>>>>
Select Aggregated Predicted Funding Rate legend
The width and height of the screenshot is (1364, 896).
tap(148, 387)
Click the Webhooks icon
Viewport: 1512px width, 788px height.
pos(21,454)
<<<<
■ Exercise description ■
Transcribe the entries above exactly.

■ Written solution ■
Select Aggregated Predicted Funding Rate legend
The width and height of the screenshot is (1364, 896).
tap(148, 387)
Click the Webhooks icon
Viewport: 1512px width, 788px height.
pos(21,454)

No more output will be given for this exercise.